Las otras cinco cabezas giraron en el sentido en que Berini estaba mirando. Salas el músico debió incorporarse algo para ver: el camino arenoso se extendía recto hacia la costa flanqueando las construcciones de paja y adobe esparcidas en el borde del campo. Un hombre avanzaba por el camino, viniendo desde la costa. Caminaba despacio y parecía renguear. Se lo divisaba reducido por la distancia —unos doscientos metros— y dos o tres perros lo seguían, deteniéndose detrás de él para husmear el camino, juguetear entre ellos o ponerse a escarbar la tierra.
—Culo contra la pared —dijo el otro Salas.

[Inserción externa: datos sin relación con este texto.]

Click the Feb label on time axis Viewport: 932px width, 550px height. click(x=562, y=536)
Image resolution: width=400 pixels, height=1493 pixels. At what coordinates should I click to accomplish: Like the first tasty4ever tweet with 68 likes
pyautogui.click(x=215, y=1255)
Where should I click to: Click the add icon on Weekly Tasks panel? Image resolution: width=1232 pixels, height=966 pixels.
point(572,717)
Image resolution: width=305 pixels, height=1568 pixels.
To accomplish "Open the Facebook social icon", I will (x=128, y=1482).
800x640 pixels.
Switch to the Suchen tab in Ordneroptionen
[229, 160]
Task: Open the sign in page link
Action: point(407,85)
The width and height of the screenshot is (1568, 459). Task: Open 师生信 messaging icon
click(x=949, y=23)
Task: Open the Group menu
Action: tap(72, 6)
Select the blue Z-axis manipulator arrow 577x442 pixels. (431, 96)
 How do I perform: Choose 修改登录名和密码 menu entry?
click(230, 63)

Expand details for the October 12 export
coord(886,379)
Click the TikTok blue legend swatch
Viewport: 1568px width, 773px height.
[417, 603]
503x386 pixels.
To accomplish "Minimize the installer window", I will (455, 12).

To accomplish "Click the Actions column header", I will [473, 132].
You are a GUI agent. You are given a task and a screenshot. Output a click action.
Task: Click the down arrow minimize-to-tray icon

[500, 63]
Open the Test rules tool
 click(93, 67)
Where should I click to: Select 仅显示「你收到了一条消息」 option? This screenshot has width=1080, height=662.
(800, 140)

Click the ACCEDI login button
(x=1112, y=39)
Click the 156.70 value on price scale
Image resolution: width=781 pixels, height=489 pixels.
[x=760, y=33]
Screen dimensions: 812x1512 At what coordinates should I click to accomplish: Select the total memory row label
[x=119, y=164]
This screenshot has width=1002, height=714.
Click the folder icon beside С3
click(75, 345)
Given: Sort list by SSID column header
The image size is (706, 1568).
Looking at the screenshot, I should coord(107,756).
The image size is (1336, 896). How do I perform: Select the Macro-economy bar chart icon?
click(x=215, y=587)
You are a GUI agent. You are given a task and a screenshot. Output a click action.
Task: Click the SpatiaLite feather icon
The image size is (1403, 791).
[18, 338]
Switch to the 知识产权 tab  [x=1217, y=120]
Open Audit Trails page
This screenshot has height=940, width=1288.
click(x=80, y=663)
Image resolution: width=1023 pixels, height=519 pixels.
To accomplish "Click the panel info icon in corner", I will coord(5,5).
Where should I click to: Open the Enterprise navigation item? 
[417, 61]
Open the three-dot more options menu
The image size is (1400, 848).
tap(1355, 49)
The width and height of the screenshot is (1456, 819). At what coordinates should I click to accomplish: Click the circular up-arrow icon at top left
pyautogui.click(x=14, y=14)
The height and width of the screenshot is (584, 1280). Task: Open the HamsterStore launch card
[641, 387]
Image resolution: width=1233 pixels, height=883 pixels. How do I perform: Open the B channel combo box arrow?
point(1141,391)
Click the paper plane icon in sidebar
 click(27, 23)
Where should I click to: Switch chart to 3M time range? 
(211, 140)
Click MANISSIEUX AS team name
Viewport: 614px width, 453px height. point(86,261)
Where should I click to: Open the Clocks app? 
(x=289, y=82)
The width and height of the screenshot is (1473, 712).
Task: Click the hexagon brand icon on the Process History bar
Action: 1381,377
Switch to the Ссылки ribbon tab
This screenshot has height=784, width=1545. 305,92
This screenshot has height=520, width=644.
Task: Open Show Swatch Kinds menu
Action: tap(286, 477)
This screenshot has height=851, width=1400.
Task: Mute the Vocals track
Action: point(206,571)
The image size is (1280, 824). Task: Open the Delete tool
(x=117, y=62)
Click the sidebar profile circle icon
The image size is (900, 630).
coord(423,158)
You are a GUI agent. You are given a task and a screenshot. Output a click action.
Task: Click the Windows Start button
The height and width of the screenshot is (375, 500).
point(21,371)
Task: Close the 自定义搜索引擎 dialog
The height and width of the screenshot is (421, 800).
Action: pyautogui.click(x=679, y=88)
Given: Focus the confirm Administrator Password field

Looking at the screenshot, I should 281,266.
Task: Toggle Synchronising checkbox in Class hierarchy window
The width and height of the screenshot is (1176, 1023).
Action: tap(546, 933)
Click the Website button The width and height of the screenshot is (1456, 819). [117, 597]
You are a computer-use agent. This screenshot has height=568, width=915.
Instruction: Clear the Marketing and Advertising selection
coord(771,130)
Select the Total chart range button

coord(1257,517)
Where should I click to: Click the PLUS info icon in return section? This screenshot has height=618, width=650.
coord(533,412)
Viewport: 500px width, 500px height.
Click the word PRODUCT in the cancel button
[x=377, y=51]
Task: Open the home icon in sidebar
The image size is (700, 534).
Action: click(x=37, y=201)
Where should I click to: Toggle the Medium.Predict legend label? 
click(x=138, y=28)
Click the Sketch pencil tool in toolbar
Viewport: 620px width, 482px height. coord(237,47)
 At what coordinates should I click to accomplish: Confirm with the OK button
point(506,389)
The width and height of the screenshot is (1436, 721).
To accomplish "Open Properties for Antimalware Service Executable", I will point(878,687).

Berini se dio vuelta y entró en el almacén. Los otros volvieron la cabeza y se acomodaron otra vez en sus sillas, tomando cerveza.
—Hay que ponerse culo contra la pared —dijo el otro Salas.
El que había hablado una sola vez se pasó la mano por la mejilla y terminó rascándose la mandíbula. Tenía puesto un sombrero de paja. Hizo un ademán.
—Vaya saber —dijo.
—Le pongo la firma —dijo el otro Salas.
—No se hubieran ido si no —dijo Salas el músico.
—Se fueron y se perdieron —dijo el otro Salas.
Berini salió otra vez del almacén, trayendo un montón de queso y salamín cortados sobre una hoja de papel de estraza. El de camisa colorada hizo a un lado la botella y Berini dejó el alimento sobre la mesa. Dijo que faltaba el pan y volvió a entrar en el almacén. Los cinco hombres se inclinaron al unísono sobre los pequeños cubos amarillos de queso y los redondeles rojos de salamín y comenzaron a llevárselos a la boca. Masticaban y tragaban y volvían a inclinarse para recoger con los dedos pedazos de queso o de salamín y volvían a llevárselos a la boca y a masticarlos y tragarlos. Berini trajo el pan cortado en rebanadas, sobre otra hoja gris de papel de estraza. Entrecerraban los ojos para masticar y de golpe los abrían de un modo desmesurado para tragar. Sus caras estaban sudadas. Chin agarró una rebanada de pan, la cubrió de rodajas de salamín y de pedazos de queso y después tapó todo con otra rebanada y empezó a comerlo. Podía oírse el ruido de la masticación.
—Trabajan las dos en un quilombo de la ciudad —dijo Salas el músico—. Yo las he visto.
—Se ganan la vida, pobrecitas —dijo Chin.
—Hacen bien —dijo el otro Salas.
—No han tenido suerte —dijo Salas el músico.
El de la camisa colorada dirigía la mirada de una cara a otra, a medida que sus compañeros hablaban.
—Siempre van estar mejor que aquí —dijo Chin.
El que había hablado una sola vez se tomó todo el vaso de cerveza de un solo trago y después dejó el vaso vacío sobre la mesa.
—Ojo. Ahí llega —dijo.
Era muy delgado y tenía una camisa rotosa y los pantalones sostenidos con un hilo grueso. Sonreía. Estaba descalzo. Los perros se dispersaron fuera del recinto del almacén, en el camino y en el campo.
—Buen día, muchachos —dijo.
Se paró a distancia y contempló la mesa. Los otros contestaron rápido a su saludo.
—Agustín viejo y peludo —dijo Salas el músico.
—Loco viejo —dijo Chin.
—¿Vas a salir de serenata esta noche? —dijo Agustín, dirigiéndose a Salas el músico.
—Seguro que sí —dijo Salas el músico.